The fame game

Who won the Perrier-Jouët Selfridges Design Prize this year? Don’t know? Well, nobody did. Because the prize, inaugurated, ooh way back in 2001, no longer exists. Even the Selfridges press office had never heard of it. Sic transit gloria mundi. And so, despite other initiatives, British design still lacks its equivalent of the Booker and Turner prizes. It’s not for want of trying

The Perrier-Jouët Selfridges prize came with a cheque for £20,000 and had a heavily publicized shortlist of variously colourful and baffling contestants. It was a blatant attempt to put design on a par with literature and art. The Design Museum has in effect taken over the reins now with its Designer of the Year award.

Now, the Design Council, of all organizations, has confessed that it is concerned designers aren’t ‘recognized’ enough. Prompted apparently by Jonathan Ive’s being awarded a CBE in the New Year Honours List (how famous is that?), the Council in February asked a panel of experts who in design ‘is due for time in the spotlight’ and how they should be recognized.

This is not the same as arguing that the value of design is insufficiently recognized by British industry, which has been the Council’s message since time immemorial, and which receives its latest iteration in the Cox Report published last November. Far from it. This sends practically the opposite message to industry. In its desperate attempt to turn designers into celebrities and pander to the government’s infatuation with the ‘creative industries’, the Council neglects product and process at the expense of personality. This may be forgivable in Hollywood where nobody blames famous actors for lousy films, but here it sends a dangerous signal that design is transient, trivial and disposable. The Design Council in any previous era of its 57 years’ incarnation would be appalled at the cosmic scale of the misjudgement.

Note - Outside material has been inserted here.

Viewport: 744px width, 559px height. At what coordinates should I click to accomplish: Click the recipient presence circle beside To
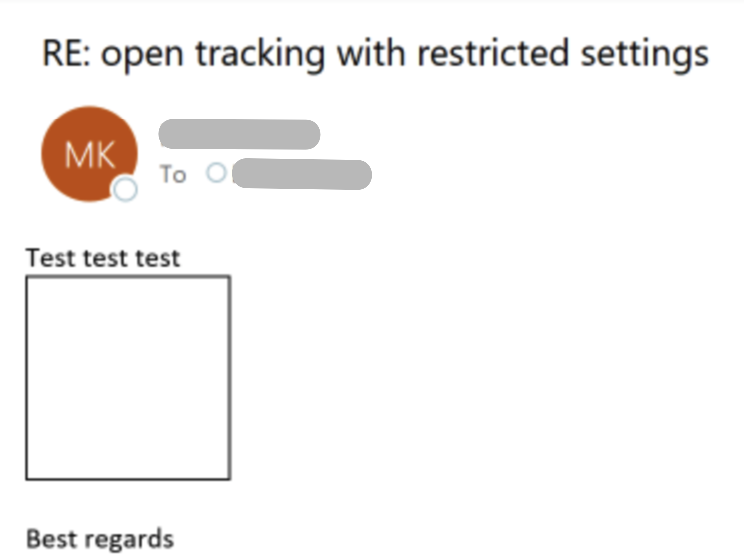[216, 173]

Consider for a moment what a world of design people as celebrities might be like. Come on down, Ron and Jasper and Alice, Hilary and James and Neville. How would they fare in the jungle with Ant and Dec? Could they banter amusingly with Graham Norton? How penetrating would be their insights into the national condition on Question Time?

There is a reason why ‘recognition’ is beside the point and why these awards don‘t work. They build on a woeful misunderstanding of what design actually is. Design is complex, collaborative, commercial, and essentially anonymous. This is true for good design, and it’s true, bad designers will be relieved to know, for bad.

Booker Prize-winning novels are written by authors toiling alone with a blank piece of paper. Turner Prizes are won by artists pursuing their individual path. But even the simplest design involves the contribution of others—ergonomists, engineers, printers, manufacturing specialists and so on. These days, it also often demands the participation of psychologists, anthropologists, ethnographers, market researchers, materials scientists, modelmakers and, increasingly, the future users themselves, not only in focus groups and interviews but taking an active role for example participating in scenarios to evaluate prototype designs.

A novel or a work of art is produced by artists to standards they set for themselves for others to admire or ignore. Designs, or as they used to be called, products, are produced for clients to make, market and sell. One is characterized by creative freedom, the other by practical constraints, as the great (but not celebrity) designer Charles Eames appreciated.

But above all, design is essentially anonymous. There is not only no need to know who designed your cooker or your credit card, it is in many cases a distraction to know. It interferes with simply using the object. This may seem hard to take. But designers do gain their reward not in heaven but here on earth. For anonymity is simply the price they pay for ubiquity.

A truly successful design is manufactured in millions. Thousands upon thousands of British homes have lavatories designed by Robin Levien, but how many users of his designs have the faintest idea who he is? And who needs to know? Perhaps the most abundant single design of all is the standard CD case. Chances are you have more of these things in your possession than Biros or paperclips or all the other apocryphal designs of ubiquity. The vast majority of CD cases are produced to an agreed uniform design. They are pressed out in their billions. Once upon a time, it had a designer. I know his name, as it happens. But I’m not telling, or some starry-eyed mandarin who’s been watching too much television will probably give him an award.

He has his award—the ubiquity. That’s his compensation for being, like the rest of us, unknown. Designers’ success is measured in how far they get their designs out there, not in column inches and prime time bons mots. Now, get back to work.